On May 27, IUCN and the South West Steering Committee (SWSC) organized an inception workshop in Can Tho for a 4-year BMU-funded project Integrated Planning Approaches to Implement the CBD Strategic Plan and Increased Ecosystem Resilience to Climate Change. The project will test planning and investment strategies that will enhance the capacity of Mekong Delta to cope with growing competition over its land and water resources in a changing climate.

August dike in Dong Thap Province, May 2014 Photo: Jake Brunner/IUCN Viet Nam

Five years ago it probably wouldn’t have been possible to hold this workshop. Having flirted with starvation in the 1980s, the need to maximize rice production is an article of faith among the country’s leadership. And some groups have a vested interest in a “rice at all costs” policy. Despite the fact that Vietnam is now the world’s second largest rice exporter, government and party documents still include production targets. As a Harvard University study observed, however, this approach is inefficient, ineffective, and unfair. The delta’s rice farmers, who are among the poorest groups in Vietnam, are in effect subsidizing the rest of the population.

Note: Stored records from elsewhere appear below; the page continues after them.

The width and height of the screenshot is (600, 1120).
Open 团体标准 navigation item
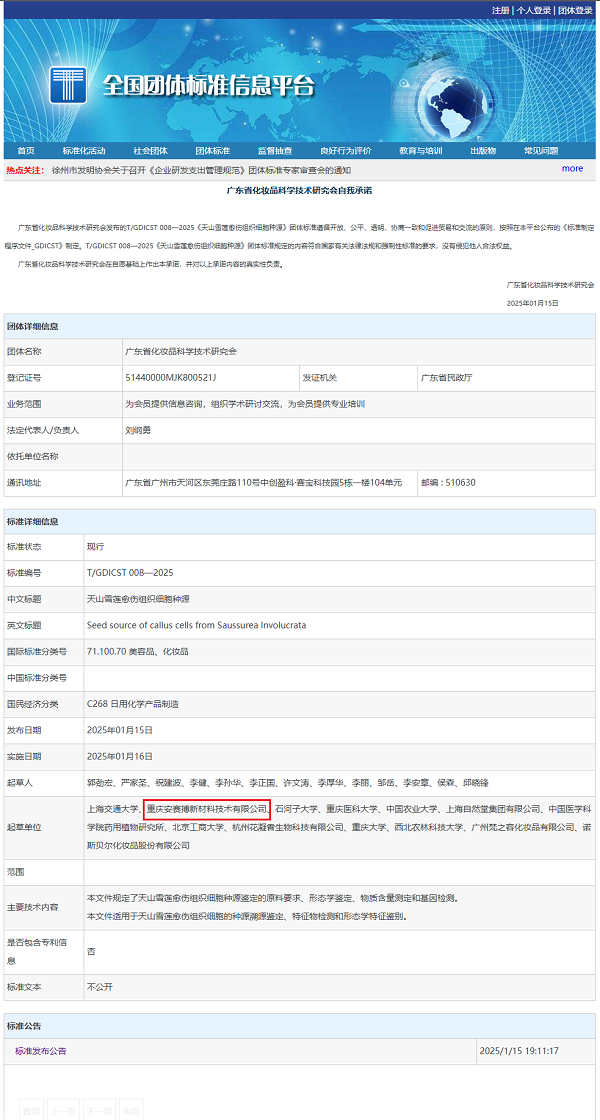pos(212,151)
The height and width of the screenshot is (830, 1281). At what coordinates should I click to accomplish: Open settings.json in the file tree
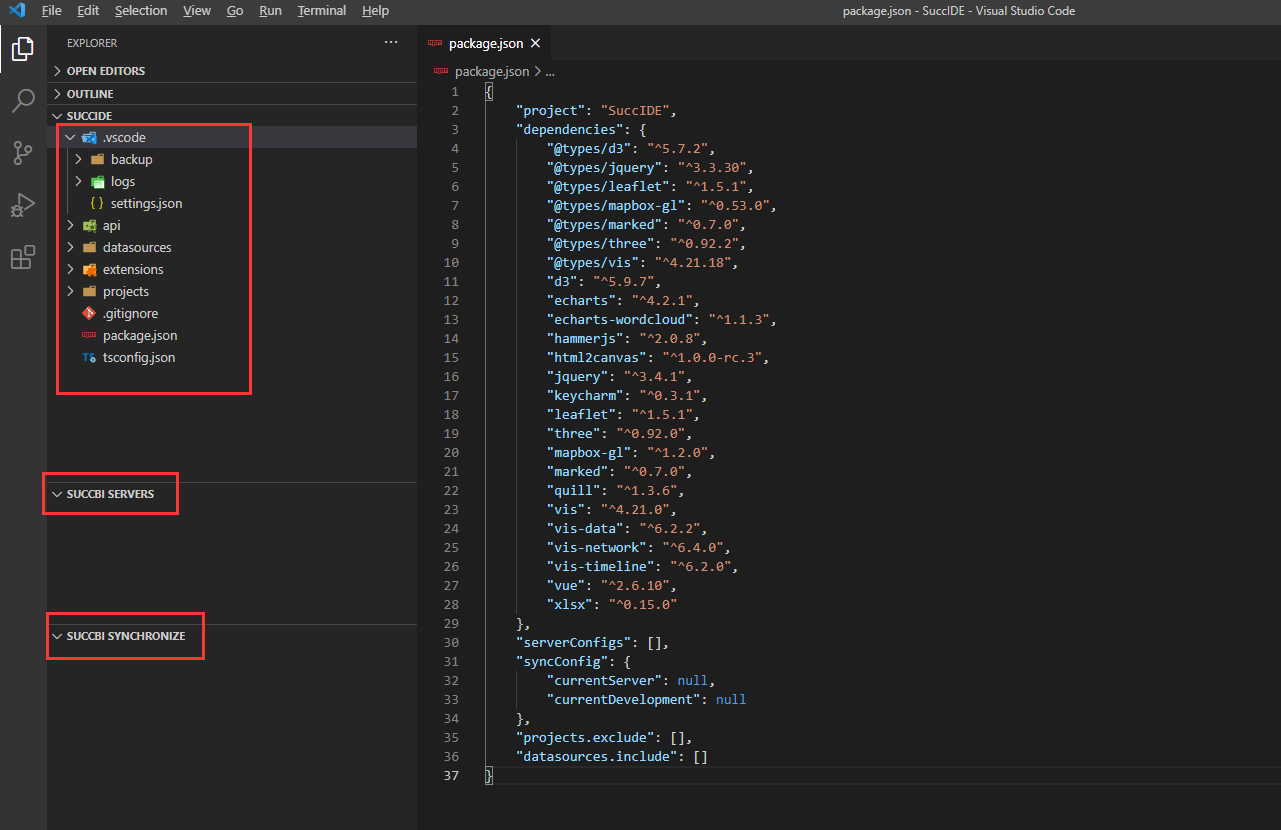pos(146,203)
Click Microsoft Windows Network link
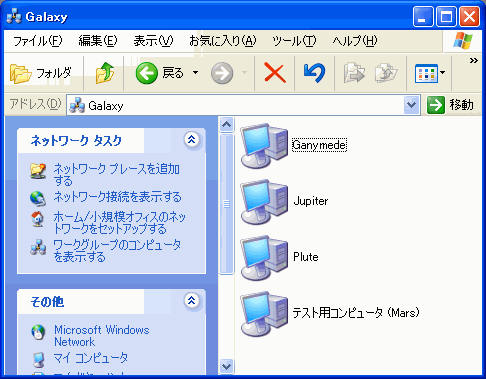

The workshop brought together many people who have long harbored doubts about the extreme intensification of rice since the 1990s, from one, to two, to three, and even to four or five rice crops a year. But only recently have their opinions received a serious hearing within government and the media. What triggered the change were the Mekong floods in November 2011, which flooded Can Tho.

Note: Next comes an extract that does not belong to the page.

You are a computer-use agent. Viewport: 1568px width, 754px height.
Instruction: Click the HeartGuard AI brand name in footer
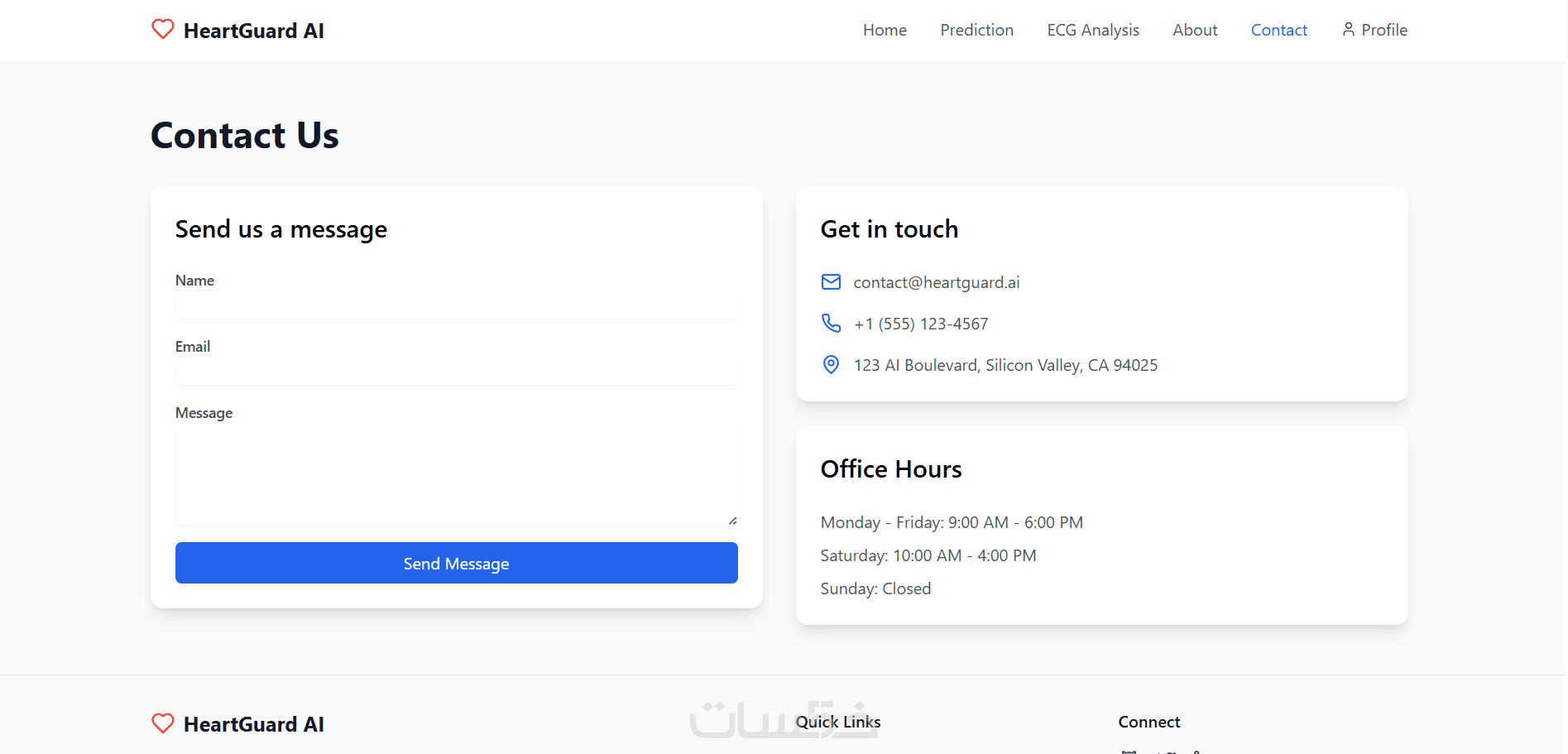[253, 724]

Until the 1990s, most rice production came from two crops a year, one in summer and one in autumn. This required the construction of relatively low dikes, also known as August dikes because they were overtopped by the Mekong flood in August. The production of three (or more) rice crop requires the construction of high dikes, also known as ring dikes because they form polders. These dikes have dramatically shrunk the Mekong’s floodplain and displaced flooding downstream. Meanwhile, the global rice prices have fallen sharply over the last two years because of increased production, large stocks (exacerbated by the Thai rice pledge program), and stable demand. In short, this is not a good time to be a rice farmer, especially of the low quality varieties grown in the delta. (In recognition of this, MARD recently reduced the area under rice production from 4.1 million to 4 million hectares.)

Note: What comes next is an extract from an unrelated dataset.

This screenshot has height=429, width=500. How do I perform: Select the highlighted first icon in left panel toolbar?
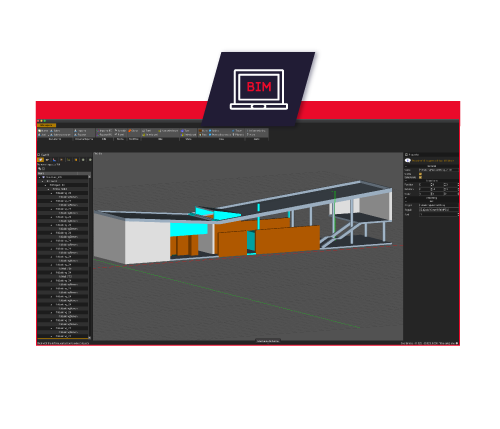click(40, 160)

That the workshop there was agreement that rice intensification has resulted in growing costs in terms of increased risk of catastrophic flooding (as opposed the river’s natural flood “pulse”), reduced water quality, public health problems (because of increased use of agro-chemicals), reduced biodiversity, and the collapse of capture fisheries, which particularly affects the 20% of the delta’s population who are landless. But we are wiser now. In the words of former senior provincial official: “In the past, our development approach was one-legged and not until the consequences are clear do we try and rebalance our approach. I was one of the decision makers then and I realize that while we did good things, we also made mistakes. I wish back then that we’d had greater public participation.”

While there was agreement on the benefits of rice de-intensification, questions were raised about to how this could be achieved. Houses in the delta were traditionally built on stilts to avoid being flooded. But within the ring dikes, farmers have built concrete houses that will be flooded if the dikes are breached. As one participant put it: “If all the dykes are demolished, how do people live in flood conditions such we experienced in 1978 and 2000? It will be very difficult. When we promote “living with the flood”, we have to show what else is possible or we’ll have nothing to eat.”

A barrier to a more rational use of the delta’s water resources is extreme fragmentation between 13 provinces, all of which competing for development opportunities irrespective of the economic logic or long-term sustainability. For example, the Plain of Reeds used to act as a natural sponge absorbing water during the wet season and releasing it during the dry. This capacity has been largely lost as a result of the dense network of canals built to intensify rice production. If the water retention capacity of the Plain of Reeds were to be increased by reducing the number of crops per year, Dong Thap would lose but the downstream provinces would gain from reduced flood risk. As a participant from Ben Tre said: “When Dong Thap floods, we are happy because we know that we won’t have salinity intrusion problems that year.” This is where the SWSC could play a vital role in coordinating planning and investment across the delta for the benefit of all its inhabitants.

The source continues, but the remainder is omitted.